Quand leur groupe de garçons à casquette et pantalons de golf a déboulé sur la place en chahutant, se bousculant et cigarettes aux lèvres, on aurait dit en effet un troupeau de jeunes taureaux.
Remuants, groupés, tumultueux.
Et aussitôt sur le rang des filles, un émoi particulier a circulé : des rires plus alanguis, des postures moins affûtées.
Alors eux, bien sûr, nous ont vite repérées. Des saluts de la main, des coudes dans les côtes du voisin, des paroles que de loin nous n’entendions pas encore les ont désamalgamés, décollés, désagrégés. Et, un à un, les premiers se sont approchés ; certains connaissaient certaines, certaines se laissaient présenter à certains.

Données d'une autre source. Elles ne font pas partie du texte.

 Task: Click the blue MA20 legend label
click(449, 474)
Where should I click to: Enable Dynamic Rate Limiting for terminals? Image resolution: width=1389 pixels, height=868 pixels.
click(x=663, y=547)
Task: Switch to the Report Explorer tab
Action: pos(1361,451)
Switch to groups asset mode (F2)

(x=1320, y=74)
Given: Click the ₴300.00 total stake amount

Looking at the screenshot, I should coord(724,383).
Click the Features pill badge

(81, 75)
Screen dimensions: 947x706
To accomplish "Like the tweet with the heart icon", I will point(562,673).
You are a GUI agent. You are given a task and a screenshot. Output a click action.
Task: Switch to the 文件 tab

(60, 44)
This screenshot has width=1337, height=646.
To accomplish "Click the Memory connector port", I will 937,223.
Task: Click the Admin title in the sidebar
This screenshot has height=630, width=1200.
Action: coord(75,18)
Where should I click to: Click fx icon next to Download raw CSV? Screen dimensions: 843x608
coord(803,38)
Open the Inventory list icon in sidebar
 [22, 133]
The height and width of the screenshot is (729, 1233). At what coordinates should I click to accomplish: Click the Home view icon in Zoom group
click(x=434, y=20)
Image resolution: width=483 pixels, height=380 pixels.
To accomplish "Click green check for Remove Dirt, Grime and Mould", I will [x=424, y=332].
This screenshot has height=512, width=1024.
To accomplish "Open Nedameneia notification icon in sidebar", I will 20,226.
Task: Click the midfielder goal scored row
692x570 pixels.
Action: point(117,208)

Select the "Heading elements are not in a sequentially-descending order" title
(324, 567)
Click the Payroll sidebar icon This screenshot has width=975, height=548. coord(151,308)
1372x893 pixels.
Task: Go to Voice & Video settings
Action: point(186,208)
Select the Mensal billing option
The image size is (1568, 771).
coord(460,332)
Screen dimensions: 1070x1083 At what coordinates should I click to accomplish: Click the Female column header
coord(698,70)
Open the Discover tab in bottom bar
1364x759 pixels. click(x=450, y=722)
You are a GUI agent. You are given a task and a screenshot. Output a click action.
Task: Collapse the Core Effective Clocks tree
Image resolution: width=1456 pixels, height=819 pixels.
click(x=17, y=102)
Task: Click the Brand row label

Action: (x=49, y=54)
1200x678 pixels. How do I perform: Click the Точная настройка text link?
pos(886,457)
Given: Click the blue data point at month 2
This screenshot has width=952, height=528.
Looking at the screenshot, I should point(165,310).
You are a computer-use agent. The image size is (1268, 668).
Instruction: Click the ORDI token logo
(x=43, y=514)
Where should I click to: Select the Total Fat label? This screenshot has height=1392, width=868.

De sorte que les chaises enjambées, contournées, déplacées ont tôt fait que, de vide ou presque, la rangée qui nous précédait n’a plus été qu’un champ de course pour celui qui prendrait de vitesse son voisin.
Mais l’un d’eux a boudé cette compétition.
Je le vois maintenant pour la première fois. Il est debout en retrait. Il ne fume pas, tient sa casquette respectueusement à la main depuis que son ami lui a présenté une des miennes, et il contemple à distance le concours.
Sans jugement, sans ironie, mais sans appétit non plus.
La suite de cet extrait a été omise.